• **Instructions for the task**: How many lines in the entries below include the word "will"? Respond with the number only.

• **Source data**:
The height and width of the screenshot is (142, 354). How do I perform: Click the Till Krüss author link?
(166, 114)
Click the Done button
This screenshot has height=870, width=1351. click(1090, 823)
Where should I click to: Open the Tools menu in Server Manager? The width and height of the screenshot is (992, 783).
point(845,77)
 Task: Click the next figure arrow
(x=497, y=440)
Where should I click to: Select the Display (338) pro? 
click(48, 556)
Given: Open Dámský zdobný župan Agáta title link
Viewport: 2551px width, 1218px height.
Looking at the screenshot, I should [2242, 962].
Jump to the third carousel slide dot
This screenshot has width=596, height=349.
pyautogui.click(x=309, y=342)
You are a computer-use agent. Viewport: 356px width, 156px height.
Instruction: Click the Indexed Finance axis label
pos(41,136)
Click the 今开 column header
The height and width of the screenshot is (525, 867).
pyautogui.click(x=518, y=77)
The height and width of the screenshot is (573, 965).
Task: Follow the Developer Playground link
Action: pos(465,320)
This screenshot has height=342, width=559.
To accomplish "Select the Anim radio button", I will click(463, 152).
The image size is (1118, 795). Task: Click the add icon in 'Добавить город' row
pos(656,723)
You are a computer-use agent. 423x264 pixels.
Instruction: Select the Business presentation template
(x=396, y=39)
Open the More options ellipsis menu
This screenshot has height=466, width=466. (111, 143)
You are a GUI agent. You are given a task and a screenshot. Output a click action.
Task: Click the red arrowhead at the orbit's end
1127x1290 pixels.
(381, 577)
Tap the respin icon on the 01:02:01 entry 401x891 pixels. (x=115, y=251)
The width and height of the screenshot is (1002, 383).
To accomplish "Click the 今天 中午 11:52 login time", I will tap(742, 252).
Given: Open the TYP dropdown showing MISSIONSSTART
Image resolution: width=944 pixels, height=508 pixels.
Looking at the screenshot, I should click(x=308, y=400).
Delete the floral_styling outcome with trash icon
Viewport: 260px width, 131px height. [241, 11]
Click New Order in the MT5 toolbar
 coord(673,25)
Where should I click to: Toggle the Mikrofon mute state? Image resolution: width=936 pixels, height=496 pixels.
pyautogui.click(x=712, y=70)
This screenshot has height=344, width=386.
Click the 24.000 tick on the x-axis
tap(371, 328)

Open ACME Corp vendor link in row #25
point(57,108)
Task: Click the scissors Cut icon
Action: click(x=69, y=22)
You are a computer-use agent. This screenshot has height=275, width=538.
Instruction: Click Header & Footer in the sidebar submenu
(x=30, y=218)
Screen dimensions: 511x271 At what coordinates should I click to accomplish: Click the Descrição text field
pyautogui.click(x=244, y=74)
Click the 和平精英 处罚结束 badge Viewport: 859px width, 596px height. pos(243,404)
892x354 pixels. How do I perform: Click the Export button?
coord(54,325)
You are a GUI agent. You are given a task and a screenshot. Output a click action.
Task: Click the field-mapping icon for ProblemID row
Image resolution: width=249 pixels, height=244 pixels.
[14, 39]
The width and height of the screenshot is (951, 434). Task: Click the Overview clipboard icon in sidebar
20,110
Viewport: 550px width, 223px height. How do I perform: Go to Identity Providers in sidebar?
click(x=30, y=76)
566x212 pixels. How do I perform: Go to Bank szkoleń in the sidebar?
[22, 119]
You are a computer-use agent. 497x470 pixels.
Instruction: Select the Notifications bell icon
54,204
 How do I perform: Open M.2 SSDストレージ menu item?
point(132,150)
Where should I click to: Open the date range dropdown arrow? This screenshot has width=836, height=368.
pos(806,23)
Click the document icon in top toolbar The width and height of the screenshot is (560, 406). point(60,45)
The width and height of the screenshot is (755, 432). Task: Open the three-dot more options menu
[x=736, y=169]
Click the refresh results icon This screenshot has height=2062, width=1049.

• **Exercise answer**: 2